One yearns for some wise soul to reach out and explain it all, in very simple terms, telling us what to look for, what matters, what is fluff, and to where all this is leading. That, of course, is the stuff of dreams – of child-like fantasies. In truth, there is not one problem but many, all interwoven, and the complexities of modern politics, played out on an international tableau, are such that they defeat even the most experienced commentator.
How, as one example, can you possibly assess, or even begin to predict the outcome of the interplay between so many parties, many of whom are completely unknown, yet will most certainly, have a vital part to play in the forthcoming dramas – as indeed they have in the events which built up to this crisis?
Who, for instance, knows the name of the chairman of the Basel Committee on Banking Supervision? And, if you were told that it was a man called Nout Wellink (pictured), also president of the Netherlands Banks, what would that mean to you?
However, while one very rarely sees (on television or elsewhere) or hears from this magical mystery Nout, he is the father (or godfather) of the Basel II agreement - the agreement which is at the heart of our banking crisis (or not). And in September of this year he delivered a speech to the International Conference of Banking Supervisors in Brussels, outlining what he thought to be the main reasons for the crisis.
In Nout Wellink's view, "poor execution of the basics" are at the root of today's problems, with complacency – on the part of bankers and supervisors – certainly playing a role. The banking industry was exceedingly optimistic during times of benign economic conditions while failing to keep focused on the "big picture and the longer term horizon".

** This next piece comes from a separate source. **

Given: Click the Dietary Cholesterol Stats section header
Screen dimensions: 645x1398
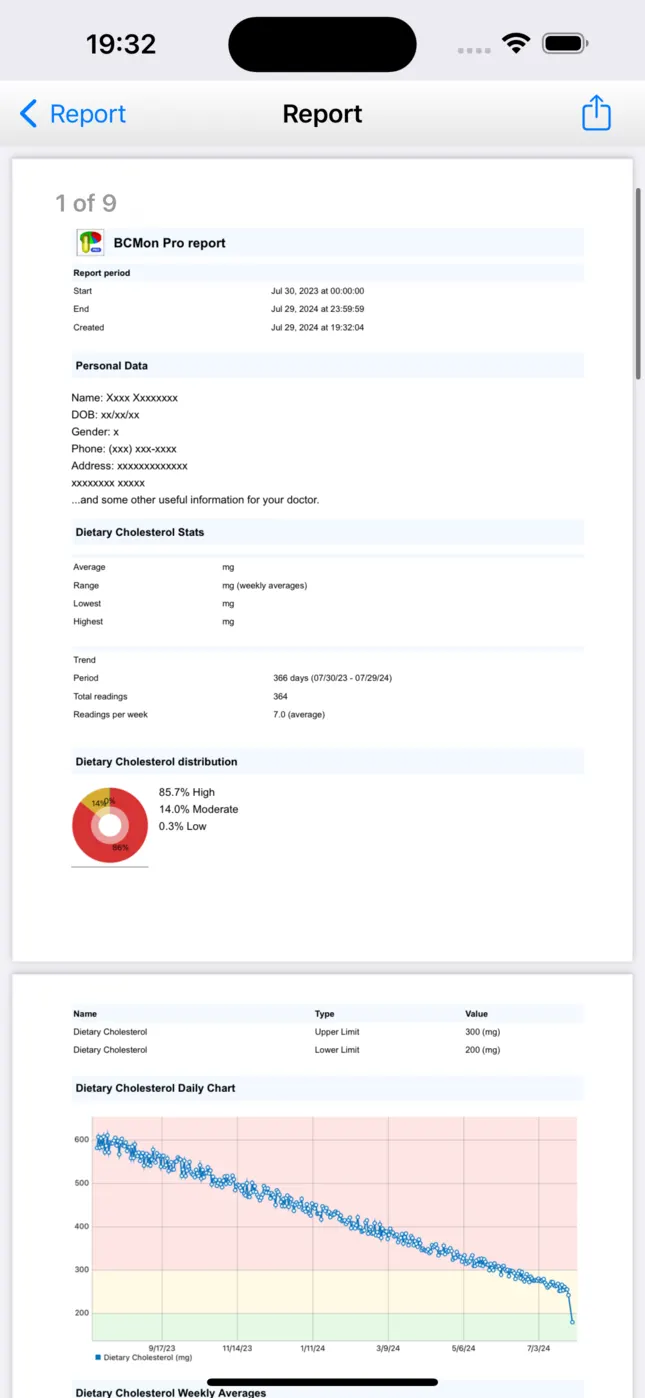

Says Wellink, some fundamental aspects of risk management were violated. As supervisors, he declares, "we have seen time and time again that financial crises are characterised by the failure to adhere to basic risk management principles, especially during times of financial innovation." He then goes on to state:
This crisis is no different. Weakness in fundamental underwriting principles, among other factors, was a key contributor to asset quality problems. So was poor risk management, which at some firms allowed the build-up of massive risk concentrations across the firm that further compounded already shaky asset quality. Some banks were caught completely unaware by concentrations to subprime loans that they had in their loan portfolios. Others did not fully understand their full exposure to subprime mortgages, particularly when they purchased an exposure that contained dozens of other exposures – I am of course referring here to CDOs of ABS. Poor asset quality and risk concentrations are at the heart of the turmoil involving subprime mortgages which has led to the exceptional uncertainty and volatility that we see today. These problems have been further compounded by uncertainties relating to valuation practices.Here then is a man who should know, and here he is stating where, in his view, the problems lay. Is he right and, if so, what are the real implications of what he is saying?

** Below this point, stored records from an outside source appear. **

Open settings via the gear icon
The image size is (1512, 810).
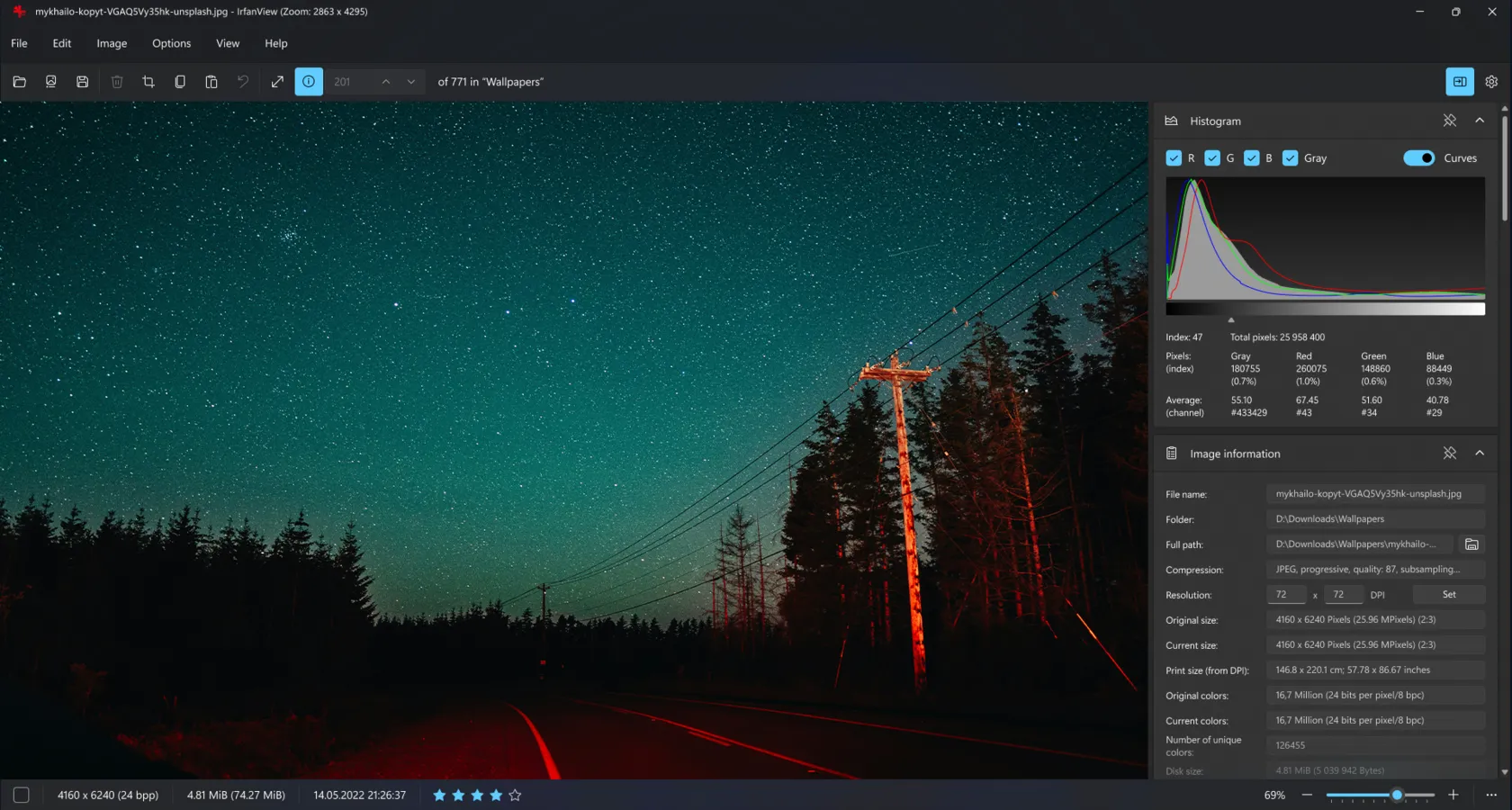point(1491,82)

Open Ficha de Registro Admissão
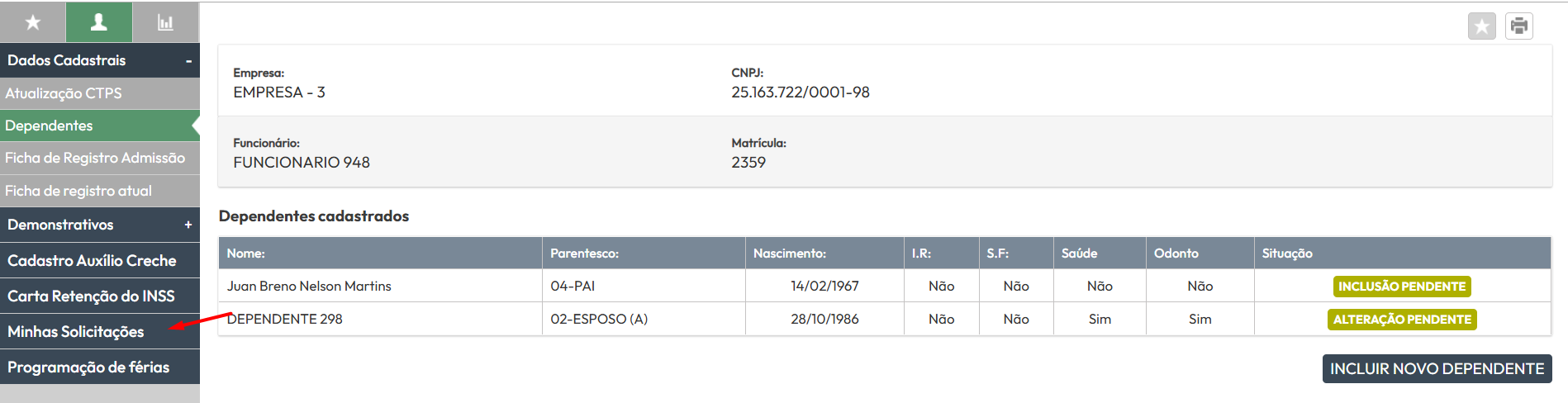pos(100,158)
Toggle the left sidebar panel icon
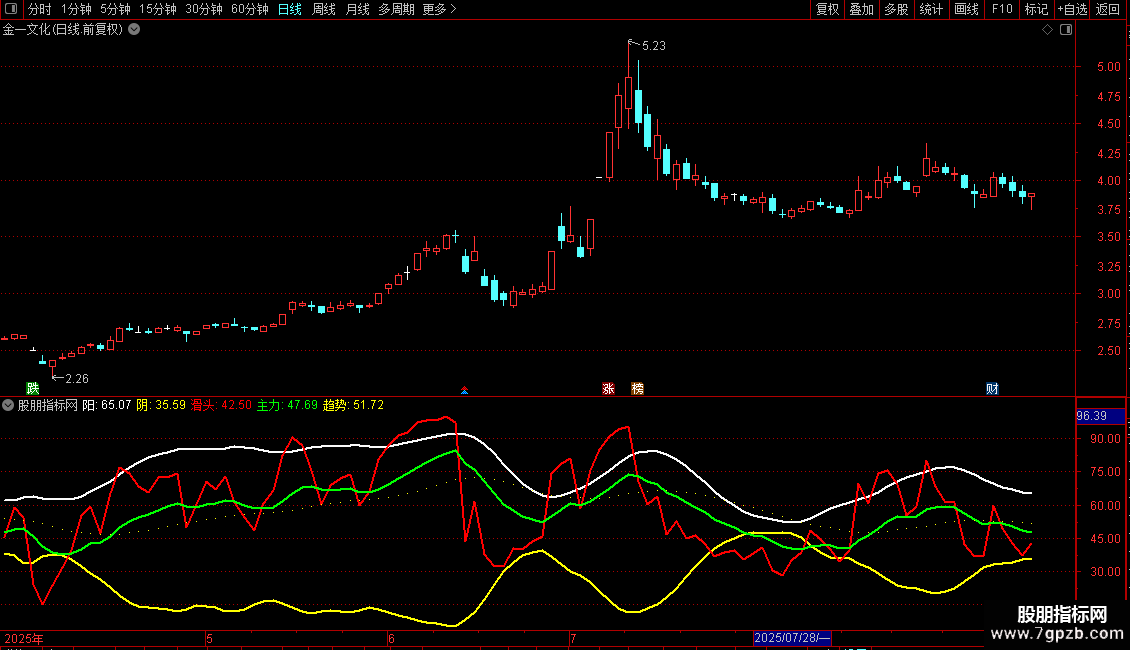Screen dimensions: 1130x650 (11, 9)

Crucially though, what I take from this is Wellink's comment that, as supervisors, "we have seen time and time again that financial crises are characterised by the failure to adhere to basic risk management principles, especially during times of financial innovation."
If he and his fellow "supervisors" have seen it "time and time again", why were they not able to predict this crisis and, if they did, why did they not try do something about it. If they did that, what prevented them from succeeding?
These, is seems, are questions that need answering. Most of all, though, is the question implicit in Wellick's very closing comments of his speech: "… enforcement by [central] banks and supervisors of the basics of sound risk management and underwriting practices are key to promoting a return to financial stability," he asserts. But, if such enforcement is the "key to promoting a return to financial stability," was it not also the key to preventing its collapse? And, if it was, where did it go wrong, and why?
It seems, after all, we are back on familiar territory.